The Phoenician trembled. The fugitives were fugitives still, fugitives once from his scrutiny and control, then from his intercession, and now from earth itself. Fugitives from the bullying freedom he needed to give them who till now could stand between the law and its violators, having that power vouchsafed to him, the power to middleman, to doodle people’s destiny; the power, like a natural right, to put killers back on the streets and return the lunatics to their neighborhoods; the good power to loose the terrible, to grant freedom where he felt it was due, more magisterial than a king, controlling the sluices and locks of ordinary life, adjusting at whim the levels and proportions of guilt to innocence, poisoning the streets with possibility. But Oyp and Glyp were fugitives from fugitiveness itself, and because they were, there were limits to his power and his own precious freedom.
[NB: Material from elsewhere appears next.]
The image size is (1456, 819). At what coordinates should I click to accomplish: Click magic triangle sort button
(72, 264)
He groaned in his bed, chewed a piece of his pillowcase, twisted in his smooth hotel sheets, moaned, objected, knew helplessness, awoke and was embarrassed to discover that his dream was not just a dream but a wet dream. And sure enough, when he switched on his bedside lamp and looked, there was his cobra cock and, still spilling from it, the white sweet venom of his come.
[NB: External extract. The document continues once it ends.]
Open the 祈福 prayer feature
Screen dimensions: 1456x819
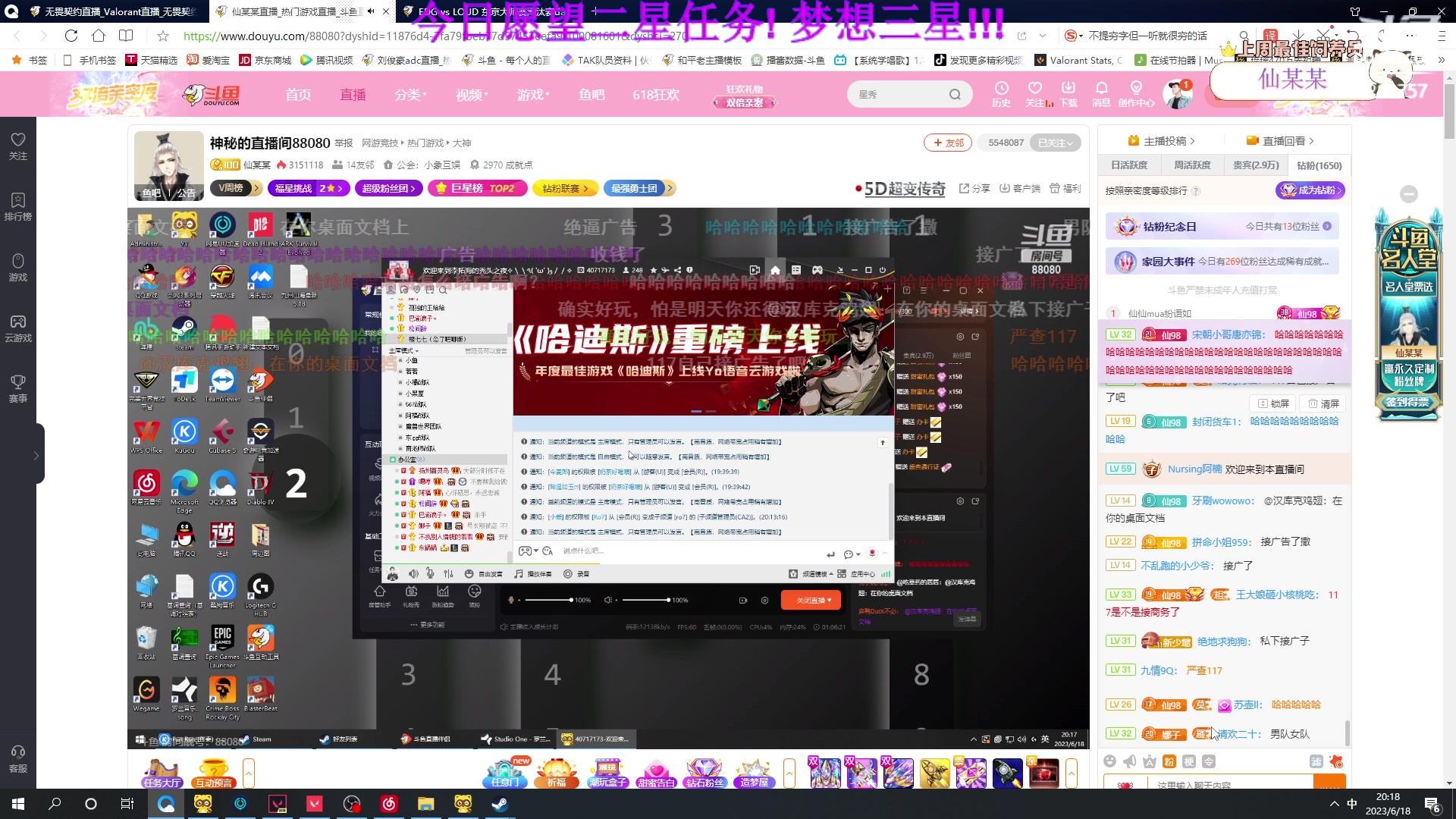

He did not speculate about the dream’s meaning. He’d lived with its meaning for years, since his hair had thinned and his belly bloomed, since his legs had begun to go and his reflexes climb down from true, since his aches and since his pains and his BM’s became irregular and he could see into the stream of his weakened piss. Not that death held any particular horror for him, nor the cessation of his personality seem an offense against Nature. Indeed, he might quite welcome that. He was sick of his slick contempt, his ability to win which had never left him, his knack of topping the other guy. It took a dream to beat him, and even then he was the dreamer, the judge no more than dummy to his ventriloquist. But the other thing, the other thing. Curiosity was killing the cat. Oyp and Glyp were his only failures, but Oyp and Glyp in life were as they had been in his dream: punks, losers. Their collective bond — this was something which surprised him whenever he remembered it, or contemplated one of those expensive safaris which would take him across the country or out of it when a rumor ripened and fell his way — had been less than eleven hundred dollars. Not masterminds, not arch criminals, just ordinary car thieves. Probably they were already dead, or living through an anonymity that was as close to death as one could come. Split up by now almost certainly, gone their separate sordid ways. Perhaps in some Mexican or Central American jail, too poor or too guilty to obtain lawyers, more sinned against than sinning and, because they were dim, without the mother wit to enlist the help of their embassy, thinking, We’re wanted men anyway, why jump out of the frying pan into the fire? Best to stay here, rot for the twenty to thirty years these greasers gave us than get ourselves extradited, go back, make all that fuss, be locked up in Ohio or maybe even some Federal pen because we jumped bail. Doesn’t that bring the Feds into it? Shit, we’re warm enough here, don’t even speak the lingo, which is an advantage since nobody kicks us around too much because we don’t understand.
He’d spent five times what he’d lost on them already. And put in how many weeks of sleep dreaming of them?